She made her entrance as Giselle, young and innocent and joyous, and the crowd in the Joan Sutherland Theatre burst into applause at the mere sight of her. Madeleine Eastoe is adored by audiences of The Australian Ballet, and this is her last role before retiring. In Giselle, Eastoe dances away with our hearts for the last time, and when she goes, we’ll all be a little less richer for it.

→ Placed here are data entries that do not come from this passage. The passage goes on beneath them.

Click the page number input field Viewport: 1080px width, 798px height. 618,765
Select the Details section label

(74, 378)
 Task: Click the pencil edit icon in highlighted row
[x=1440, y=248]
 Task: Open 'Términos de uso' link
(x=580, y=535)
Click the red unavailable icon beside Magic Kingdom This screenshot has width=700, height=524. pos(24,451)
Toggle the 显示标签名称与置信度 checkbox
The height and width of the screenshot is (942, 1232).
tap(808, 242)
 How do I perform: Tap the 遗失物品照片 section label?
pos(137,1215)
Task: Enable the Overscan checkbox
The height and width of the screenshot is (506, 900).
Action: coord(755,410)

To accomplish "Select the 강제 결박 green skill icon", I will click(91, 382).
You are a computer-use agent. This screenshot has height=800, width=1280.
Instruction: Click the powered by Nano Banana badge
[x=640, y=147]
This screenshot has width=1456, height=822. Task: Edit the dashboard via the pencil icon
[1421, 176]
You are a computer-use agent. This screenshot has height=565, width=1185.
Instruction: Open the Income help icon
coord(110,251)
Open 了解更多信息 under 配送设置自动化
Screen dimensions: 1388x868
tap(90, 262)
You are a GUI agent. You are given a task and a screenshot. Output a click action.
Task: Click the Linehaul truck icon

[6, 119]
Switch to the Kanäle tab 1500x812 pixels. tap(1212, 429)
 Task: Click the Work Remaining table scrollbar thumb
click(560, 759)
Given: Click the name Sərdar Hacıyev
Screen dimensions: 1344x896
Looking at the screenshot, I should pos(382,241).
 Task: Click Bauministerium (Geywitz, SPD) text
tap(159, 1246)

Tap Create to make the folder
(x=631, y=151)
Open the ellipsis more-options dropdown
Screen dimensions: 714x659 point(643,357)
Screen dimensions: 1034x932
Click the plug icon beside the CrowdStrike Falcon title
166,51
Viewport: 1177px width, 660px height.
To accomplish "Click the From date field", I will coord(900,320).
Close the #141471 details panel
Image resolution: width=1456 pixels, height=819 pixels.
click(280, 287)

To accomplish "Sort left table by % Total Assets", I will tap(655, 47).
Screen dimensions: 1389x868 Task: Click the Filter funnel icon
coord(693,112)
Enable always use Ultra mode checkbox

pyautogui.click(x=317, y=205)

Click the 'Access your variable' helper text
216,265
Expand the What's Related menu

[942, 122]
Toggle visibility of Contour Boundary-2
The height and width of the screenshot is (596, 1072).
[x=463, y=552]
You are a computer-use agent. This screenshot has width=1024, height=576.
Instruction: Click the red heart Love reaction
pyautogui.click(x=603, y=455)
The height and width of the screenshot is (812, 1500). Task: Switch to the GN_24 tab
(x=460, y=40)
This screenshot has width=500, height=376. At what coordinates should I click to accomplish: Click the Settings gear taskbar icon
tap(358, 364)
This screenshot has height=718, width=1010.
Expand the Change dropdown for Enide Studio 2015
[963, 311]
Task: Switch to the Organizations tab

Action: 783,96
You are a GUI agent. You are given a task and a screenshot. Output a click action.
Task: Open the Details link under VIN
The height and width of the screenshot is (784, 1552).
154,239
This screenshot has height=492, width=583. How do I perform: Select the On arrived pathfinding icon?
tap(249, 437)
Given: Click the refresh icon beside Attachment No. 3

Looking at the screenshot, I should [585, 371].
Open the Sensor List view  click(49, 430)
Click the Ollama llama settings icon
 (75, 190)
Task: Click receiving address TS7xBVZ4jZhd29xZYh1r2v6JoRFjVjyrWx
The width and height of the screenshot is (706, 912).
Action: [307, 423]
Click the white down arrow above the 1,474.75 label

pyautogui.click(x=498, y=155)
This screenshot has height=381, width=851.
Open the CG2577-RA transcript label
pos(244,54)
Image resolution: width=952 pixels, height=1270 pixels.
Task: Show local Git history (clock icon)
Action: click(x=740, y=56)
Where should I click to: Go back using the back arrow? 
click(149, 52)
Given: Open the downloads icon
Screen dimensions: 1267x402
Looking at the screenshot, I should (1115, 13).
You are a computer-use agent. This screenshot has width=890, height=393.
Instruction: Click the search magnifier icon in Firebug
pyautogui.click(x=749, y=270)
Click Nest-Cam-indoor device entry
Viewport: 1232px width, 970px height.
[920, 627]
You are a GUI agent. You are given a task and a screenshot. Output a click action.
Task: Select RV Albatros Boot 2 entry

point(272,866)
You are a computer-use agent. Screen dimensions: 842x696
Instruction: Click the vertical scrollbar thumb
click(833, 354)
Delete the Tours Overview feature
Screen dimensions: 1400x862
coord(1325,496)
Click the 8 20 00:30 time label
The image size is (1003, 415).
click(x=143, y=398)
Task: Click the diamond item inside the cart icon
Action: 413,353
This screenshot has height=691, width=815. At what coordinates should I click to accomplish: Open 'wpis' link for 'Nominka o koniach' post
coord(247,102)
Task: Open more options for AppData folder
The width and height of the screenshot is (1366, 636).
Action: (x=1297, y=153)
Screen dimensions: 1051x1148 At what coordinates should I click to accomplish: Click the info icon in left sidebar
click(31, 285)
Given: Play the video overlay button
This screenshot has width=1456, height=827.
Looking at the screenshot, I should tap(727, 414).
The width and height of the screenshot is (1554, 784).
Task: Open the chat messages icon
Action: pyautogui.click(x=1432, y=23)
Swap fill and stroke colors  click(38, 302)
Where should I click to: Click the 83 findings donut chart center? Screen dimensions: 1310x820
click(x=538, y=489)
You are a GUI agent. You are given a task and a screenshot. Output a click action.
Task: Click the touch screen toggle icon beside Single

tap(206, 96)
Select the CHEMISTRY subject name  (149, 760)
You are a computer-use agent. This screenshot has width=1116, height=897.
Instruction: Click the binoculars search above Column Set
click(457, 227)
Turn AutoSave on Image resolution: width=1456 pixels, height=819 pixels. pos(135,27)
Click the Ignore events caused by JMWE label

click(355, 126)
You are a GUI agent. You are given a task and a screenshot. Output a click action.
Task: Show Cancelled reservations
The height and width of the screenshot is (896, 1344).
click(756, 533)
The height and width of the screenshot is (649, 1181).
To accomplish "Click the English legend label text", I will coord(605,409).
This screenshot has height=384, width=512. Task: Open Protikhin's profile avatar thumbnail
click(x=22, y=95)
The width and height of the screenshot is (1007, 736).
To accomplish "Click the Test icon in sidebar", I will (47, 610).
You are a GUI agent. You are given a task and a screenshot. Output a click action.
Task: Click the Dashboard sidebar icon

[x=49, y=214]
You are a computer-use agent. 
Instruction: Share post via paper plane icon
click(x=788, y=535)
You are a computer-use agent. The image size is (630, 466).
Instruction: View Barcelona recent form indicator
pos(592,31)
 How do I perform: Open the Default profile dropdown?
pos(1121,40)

This production, Maina Gielgud’s revival of her own 1986 staging, captures something aching in the ultimate beautifully sad classic ballet. She and Eastoe trace a tragic arc through our leading lady. Giselle is bright and gentle, brimming with merry romanticism beneath her shyness, dancing like she has no cares in the world despite her weak heart — when she stops, sits, and breathes deeply, she never stays down for long — and when she falls in love it’s an entirely winsome affair.
Of course the man who plays charmingly and calculatingly to win her heart is actually Count Albrecht, who of course is already bethrothed, and Kevin Jackson gives him a suave sliminess that’s completely magnetic, and his performance matures dramatically in the second act as Albrecht himself matures.
Eastoe and her Giselle have also matured by the second act, and, dancing with the chorus of Wilis and their Queen (a divine, commanding Dimity Azoury) in the dark of night, she is imbued with a deeper, more knowing sense of space. Her sorrow is palpable and her love is clear in the turn of a neck, the placement of a hand.
Eastoe and Jackson’s pas de deux in the forest is an agonising, beautiful affair. Jackson’s partnering is tender and Eastoe is simultaneously giving and self-aware they are such a melancholy image of regret and love. Eastoe was born to dance, it’s clear. She radiates.
It’s the precision of the company that propels this production forward so relentlessly, breathlessly for the audience (yet its structure and staging is so measured). The corps, particularly the Wilis, move with an attractive self-possessed unity and strength. It’s a dream of classical movement and so are they. Everything lifts as they converge on stage; when they force Albrecht to dance until he is spent, Jackson’s entrechats are dizzying.
Francis Croese’s lighting conjures up something darkly romantic, a haze of softness that turns into a touch of danger in Act II; it lifts the pleasant, traditional sets and costuming by Peter Farmer to romantic heights. And Adolphe Adam’s music is sumptuous here, with the Australian Opera and Ballet Orchestra led by conductor Nicolette Fraillon — in particular the ‘he loves me, he loves me not’ leitmotif, which sneaks into your heart quietly, but persistently.
Gielgud’s production is especially sympathetic to its scorned lead, and Giselle is perfectly calibrated here. When she realises Albrecht’s deception her grief is pure and relatable; she pleads to everyone around her as though she just doesn’t understand how someone can be so cruel. When she seeks solace with her mother (a fine Olga Tamara) and the strain overwhelms her heart, it’s a clear and striking loss that someone so vital is now driven to this, collapsed and gone.
And in death Giselle is not vengeful, nor is she entirely forgiving; there’s something in Gielgud’s production that assures us that there’s steel in Giselle now, in place of feather-lightness; steel but not hardness. Giselle saves Albrecht from a place of love, but it’s also something of a sense of wisdom: she’s protecting him from the worst, the worst she has lived through. It’s not an absolution, but it is a kindness; thanks to Eastoe and Gielgud, it feels like a blessing, the gift of a second chance. It’s pure grace.
As a production, this Giselle is gorgeous. As a farewell to Eastoe, it’s fittingly heartbreaking and life-affirming. She will be missed.